All in all, it was a helpful phrase and I’m still thinking about it. It does return me to the issue of better information at different parts of the craniotomy and post-craniotomy experience. I’ve put back on my list of things to think about putting together a series of information pages for discrete periods of time AFTER surgery: what to expect at [one week, two weeks, one month, two months, six months, etc.] There’s a ton of good information about before surgery and preparing for it, and then much, much less for afterwards, at least that I’ve found. We know so little about the brain and its functions that much of the aftermath is highly idiosyncratic, particularly because surgeries in different parts of the brain have different physiological effects. Still, there’s a lot of similarity across a variety of experiences, including the emotional effects. I wrote a post some time back called “I cry a lot” which caused Jill to point out that I was grieving.
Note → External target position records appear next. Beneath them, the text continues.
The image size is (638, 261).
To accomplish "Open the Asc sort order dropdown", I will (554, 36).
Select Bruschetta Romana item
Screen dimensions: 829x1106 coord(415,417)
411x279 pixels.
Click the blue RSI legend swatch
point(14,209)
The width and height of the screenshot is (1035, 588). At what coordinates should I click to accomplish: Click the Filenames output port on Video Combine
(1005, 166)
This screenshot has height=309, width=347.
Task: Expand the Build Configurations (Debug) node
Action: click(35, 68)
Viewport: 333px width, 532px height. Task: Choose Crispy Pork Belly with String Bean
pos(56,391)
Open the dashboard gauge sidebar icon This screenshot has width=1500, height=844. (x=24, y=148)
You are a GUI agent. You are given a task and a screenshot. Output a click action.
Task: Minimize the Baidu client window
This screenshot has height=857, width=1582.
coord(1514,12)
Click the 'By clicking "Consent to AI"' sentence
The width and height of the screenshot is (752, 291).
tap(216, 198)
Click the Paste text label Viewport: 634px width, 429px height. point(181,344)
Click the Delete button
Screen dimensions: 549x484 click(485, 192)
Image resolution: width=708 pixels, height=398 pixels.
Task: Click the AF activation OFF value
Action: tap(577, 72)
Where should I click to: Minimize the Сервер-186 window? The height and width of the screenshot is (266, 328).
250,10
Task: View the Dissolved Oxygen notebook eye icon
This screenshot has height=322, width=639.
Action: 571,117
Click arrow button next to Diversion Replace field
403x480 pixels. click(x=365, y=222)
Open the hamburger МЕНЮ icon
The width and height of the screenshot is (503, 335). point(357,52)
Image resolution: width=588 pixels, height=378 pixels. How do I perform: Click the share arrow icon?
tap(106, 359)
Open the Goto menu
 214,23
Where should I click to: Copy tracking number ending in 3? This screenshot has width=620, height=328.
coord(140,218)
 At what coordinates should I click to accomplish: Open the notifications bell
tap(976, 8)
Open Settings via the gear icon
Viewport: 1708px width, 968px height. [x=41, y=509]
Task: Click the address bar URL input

Obvious as soon as she pointed it out, but it sure hadn’t surfaced in my consciousness until she did. She’d been observing it for some time in my posts and was waiting for me to work it through; when it became clear that maybe I wasn’t getting there, she spoke up, which was enormously helpful and was the beginning of getting through that part of the forest. And I’m usually reasonably introspective and aware of what’s going on. There are a series of things like that it would have been helpful to know are common. Anyway, you get the point.

The semester is accelerating and there’s much to get done before two days in Chicago. Cheers to all.

1 comment:

  1. Invisible injuries and invisible chronic illness (ICI - there's a whole movement out there) are definitely harder for me to deal with. When I'm fatigued and walking or talking funny, people get it. But when I'm not showing it, no. I also think that for most folks the oxymoron of very smart people with cognitive deficits is tough to grasp.

    I'm amazed by all you accomplish. Take care.